━━━━━ Fragmento proporcionado
Obedecemos a Dios, nos sometemos a El, lo reconocemos como Señor, porque nos ha salvado. La fidelidad se traduce en reconocer cada día esta salvación: ¿en qué medida está la salvación de Dios presente en tu vida? ¿En qué medida vives anunciándola? ¿En qué medida te has hecho testigo de esa salvación recibida, en qué medida vives desde ahí? Haber experimentado la salvación de Dios se traduce en un estilo de vida: ¿en qué se percibe en tu vida, en qué medida se comunica a otros?
Entre los apóstoles, este estilo de vida se traduce en enseñar en el templo, soportar la cárcel por anunciar a Jesús, aceptar los azotes e incluso el riesgo de muerte por el nombre de Jesús, no obedecer a los saduceos y no dejar de anunciarles sin embargo la salvación. Una vida nueva, una vida que lo humano no es capaz de vivir por su propia naturaleza, sino solo por amor de Jesús. Se nos va a decir igualmente que los discípulos estaban contentos de haber sido considerados dignos de sufrir desprecios por el nombre de Jesús. ¿Qué significa esto, que les gusta sufrir? ¿O que el sufrimiento queda igualmente supeditado a las razones por las que se sufre? El sufrimiento ha sido siempre, en la vida humana, un termómetro del amor: aceptamos sufrir por aquellos a quienes amamos. Y si nosotros, que nos amamos sobre todo a nosotros mismos, aceptamos ser castigados por amor de Jesús, debe ser porque tenemos la vida puesta a su servicio. Esto también habla de transformación de la vida.
━━━━━━━━━━
━━━━━ Filas del ejercicio
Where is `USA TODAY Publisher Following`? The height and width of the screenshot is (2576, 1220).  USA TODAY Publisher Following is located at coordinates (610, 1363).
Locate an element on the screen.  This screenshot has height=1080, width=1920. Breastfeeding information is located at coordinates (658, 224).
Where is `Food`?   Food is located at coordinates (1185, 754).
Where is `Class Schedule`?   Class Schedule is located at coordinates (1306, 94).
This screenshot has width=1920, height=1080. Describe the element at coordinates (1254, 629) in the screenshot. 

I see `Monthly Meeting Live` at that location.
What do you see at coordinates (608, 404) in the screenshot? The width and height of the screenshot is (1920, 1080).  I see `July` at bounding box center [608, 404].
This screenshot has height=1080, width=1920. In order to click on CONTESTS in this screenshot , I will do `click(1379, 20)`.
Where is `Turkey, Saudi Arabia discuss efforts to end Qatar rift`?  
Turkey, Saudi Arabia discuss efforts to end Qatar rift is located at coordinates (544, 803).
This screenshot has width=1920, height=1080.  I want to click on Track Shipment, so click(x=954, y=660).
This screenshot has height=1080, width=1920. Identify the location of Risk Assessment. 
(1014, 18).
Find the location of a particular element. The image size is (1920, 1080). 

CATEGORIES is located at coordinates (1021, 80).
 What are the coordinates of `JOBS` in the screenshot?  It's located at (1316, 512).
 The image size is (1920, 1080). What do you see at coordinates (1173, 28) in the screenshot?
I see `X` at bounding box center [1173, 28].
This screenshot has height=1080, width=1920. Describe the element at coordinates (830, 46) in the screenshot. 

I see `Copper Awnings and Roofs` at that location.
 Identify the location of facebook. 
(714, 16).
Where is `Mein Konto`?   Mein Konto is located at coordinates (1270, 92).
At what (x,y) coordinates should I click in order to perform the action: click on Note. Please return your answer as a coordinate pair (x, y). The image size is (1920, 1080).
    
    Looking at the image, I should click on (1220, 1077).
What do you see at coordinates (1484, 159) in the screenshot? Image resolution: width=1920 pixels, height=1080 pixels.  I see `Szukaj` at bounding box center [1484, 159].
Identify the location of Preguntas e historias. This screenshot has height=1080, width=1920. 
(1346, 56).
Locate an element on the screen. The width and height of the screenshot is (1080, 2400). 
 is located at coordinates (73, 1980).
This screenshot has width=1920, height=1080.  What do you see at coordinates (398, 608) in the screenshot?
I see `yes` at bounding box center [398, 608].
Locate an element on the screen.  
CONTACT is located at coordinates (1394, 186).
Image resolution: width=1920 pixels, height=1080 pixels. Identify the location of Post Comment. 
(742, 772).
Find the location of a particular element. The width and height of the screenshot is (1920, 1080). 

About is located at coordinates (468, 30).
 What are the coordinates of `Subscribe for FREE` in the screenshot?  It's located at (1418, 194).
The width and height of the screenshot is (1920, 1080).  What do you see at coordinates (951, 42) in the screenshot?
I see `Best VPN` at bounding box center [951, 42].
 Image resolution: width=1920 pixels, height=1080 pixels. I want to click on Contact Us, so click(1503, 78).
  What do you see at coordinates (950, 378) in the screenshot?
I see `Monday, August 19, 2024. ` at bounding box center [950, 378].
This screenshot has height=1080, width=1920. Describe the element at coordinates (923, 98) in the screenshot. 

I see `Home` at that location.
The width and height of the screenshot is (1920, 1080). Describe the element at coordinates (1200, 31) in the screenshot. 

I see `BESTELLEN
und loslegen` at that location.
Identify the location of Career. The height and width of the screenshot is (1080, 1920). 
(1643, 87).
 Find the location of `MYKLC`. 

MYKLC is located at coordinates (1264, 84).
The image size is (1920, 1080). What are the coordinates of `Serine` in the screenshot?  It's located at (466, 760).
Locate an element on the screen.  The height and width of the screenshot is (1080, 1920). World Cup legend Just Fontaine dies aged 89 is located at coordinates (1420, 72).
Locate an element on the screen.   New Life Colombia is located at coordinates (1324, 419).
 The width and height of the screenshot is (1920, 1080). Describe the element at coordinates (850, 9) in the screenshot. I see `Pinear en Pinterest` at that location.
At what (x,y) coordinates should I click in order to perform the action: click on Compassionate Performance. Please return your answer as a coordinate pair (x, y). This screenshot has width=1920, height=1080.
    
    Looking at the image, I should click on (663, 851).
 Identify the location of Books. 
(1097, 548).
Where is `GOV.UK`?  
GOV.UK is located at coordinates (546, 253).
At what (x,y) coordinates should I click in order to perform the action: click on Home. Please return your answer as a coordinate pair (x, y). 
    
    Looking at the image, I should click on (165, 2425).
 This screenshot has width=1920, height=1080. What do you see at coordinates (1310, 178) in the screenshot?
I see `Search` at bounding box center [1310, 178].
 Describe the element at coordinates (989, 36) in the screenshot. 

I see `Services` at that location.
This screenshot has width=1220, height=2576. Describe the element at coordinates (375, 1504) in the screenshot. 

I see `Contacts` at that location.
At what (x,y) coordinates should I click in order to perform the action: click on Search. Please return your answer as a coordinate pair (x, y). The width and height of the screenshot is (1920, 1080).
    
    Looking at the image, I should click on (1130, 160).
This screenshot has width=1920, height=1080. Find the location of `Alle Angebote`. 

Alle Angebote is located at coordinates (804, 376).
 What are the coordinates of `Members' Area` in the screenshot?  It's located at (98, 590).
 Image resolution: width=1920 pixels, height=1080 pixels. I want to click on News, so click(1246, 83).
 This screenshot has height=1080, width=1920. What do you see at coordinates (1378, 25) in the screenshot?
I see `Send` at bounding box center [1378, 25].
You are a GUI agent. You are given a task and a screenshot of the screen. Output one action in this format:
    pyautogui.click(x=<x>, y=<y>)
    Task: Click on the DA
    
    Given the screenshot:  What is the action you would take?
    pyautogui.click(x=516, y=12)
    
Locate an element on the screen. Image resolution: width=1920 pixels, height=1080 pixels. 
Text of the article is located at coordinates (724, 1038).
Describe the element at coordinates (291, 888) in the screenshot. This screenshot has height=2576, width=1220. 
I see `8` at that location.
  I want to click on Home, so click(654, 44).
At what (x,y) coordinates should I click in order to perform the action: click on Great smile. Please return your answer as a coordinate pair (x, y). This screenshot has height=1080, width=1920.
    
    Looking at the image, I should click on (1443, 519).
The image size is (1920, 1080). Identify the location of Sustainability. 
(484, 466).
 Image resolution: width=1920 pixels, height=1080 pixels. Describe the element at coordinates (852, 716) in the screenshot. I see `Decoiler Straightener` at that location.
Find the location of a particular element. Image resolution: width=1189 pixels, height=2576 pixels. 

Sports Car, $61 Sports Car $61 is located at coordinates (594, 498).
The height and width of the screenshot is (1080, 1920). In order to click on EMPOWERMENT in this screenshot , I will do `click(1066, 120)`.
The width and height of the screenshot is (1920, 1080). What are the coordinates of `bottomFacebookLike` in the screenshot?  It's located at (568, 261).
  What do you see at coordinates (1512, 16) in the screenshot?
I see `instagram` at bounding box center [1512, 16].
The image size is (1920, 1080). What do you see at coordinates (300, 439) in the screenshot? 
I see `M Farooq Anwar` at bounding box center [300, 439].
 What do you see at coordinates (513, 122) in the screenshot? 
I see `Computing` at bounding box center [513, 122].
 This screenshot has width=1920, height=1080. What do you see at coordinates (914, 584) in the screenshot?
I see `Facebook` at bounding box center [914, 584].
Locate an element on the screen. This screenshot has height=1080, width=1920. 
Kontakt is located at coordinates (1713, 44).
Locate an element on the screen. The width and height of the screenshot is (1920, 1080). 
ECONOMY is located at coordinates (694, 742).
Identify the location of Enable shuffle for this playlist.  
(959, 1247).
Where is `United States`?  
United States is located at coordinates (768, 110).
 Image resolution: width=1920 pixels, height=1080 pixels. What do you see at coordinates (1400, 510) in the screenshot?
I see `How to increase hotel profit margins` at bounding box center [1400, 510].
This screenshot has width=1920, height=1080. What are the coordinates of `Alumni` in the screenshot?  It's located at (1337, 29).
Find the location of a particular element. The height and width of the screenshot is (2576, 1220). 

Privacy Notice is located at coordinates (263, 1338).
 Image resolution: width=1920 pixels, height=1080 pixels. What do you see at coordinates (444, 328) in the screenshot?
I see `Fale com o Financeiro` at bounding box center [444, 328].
━━━━━━━━━━
# Actividades propuestas:
**A)** Transcribe literalmente la parte del fragmento sobre la salvación y el estilo de vida que empieza en las palabras "Obedecemos a Dios, nos" y termina después de "comunica a otros?".
**B)** Reescribe como tabla Markdown, con las columnas Número y Línea, solo las líneas de las filas que van desde la que contiene "What do you see at coordinates (608, 404)" hasta la que contiene "coordinates (1270, 92).", ambas incluidas. Omite las líneas en blanco.

# Respuestas:
**A)**
Obedecemos a Dios, nos sometemos a El, lo reconocemos como Señor, porque nos ha salvado. La fidelidad se traduce en reconocer cada día esta salvación: ¿en qué medida está la salvación de Dios presente en tu vida? ¿En qué medida vives anunciándola? ¿En qué medida te has hecho testigo de esa salvación recibida, en qué medida vives desde ahí? Haber experimentado la salvación de Dios se traduce en un estilo de vida: ¿en qué se percibe en tu vida, en qué medida se comunica a otros?

**B)**
| Número | Línea |
|---|---|
| 1 | What do you see at coordinates (608, 404) in the screenshot? The width and height of the screenshot is (1920, 1080).  I see `July` at bounding box center [608, 404]. |
| 2 | This screenshot has height=1080, width=1920. In order to click on CONTESTS in this screenshot , I will do `click(1379, 20)`. |
| 3 | Where is `Turkey, Saudi Arabia discuss efforts to end Qatar rift`?   |
| 4 | Turkey, Saudi Arabia discuss efforts to end Qatar rift is located at coordinates (544, 803). |
| 5 | This screenshot has width=1920, height=1080.  I want to click on Track Shipment, so click(x=954, y=660). |
| 6 | This screenshot has height=1080, width=1920. Identify the location of Risk Assessment.  |
| 7 | (1014, 18). |
| 8 | Find the location of a particular element. The image size is (1920, 1080).  |
| 9 | CATEGORIES is located at coordinates (1021, 80). |
| 10 |  What are the coordinates of `JOBS` in the screenshot?  It's located at (1316, 512). |
| 11 |  The image size is (1920, 1080). What do you see at coordinates (1173, 28) in the screenshot? |
| 12 | I see `X` at bounding box center [1173, 28]. |
| 13 | This screenshot has height=1080, width=1920. Describe the element at coordinates (830, 46) in the screenshot.  |
| 14 | I see `Copper Awnings and Roofs` at that location. |
| 15 |  Identify the location of facebook.  |
| 16 | (714, 16). |
| 17 | Where is `Mein Konto`?   Mein Konto is located at coordinates (1270, 92). |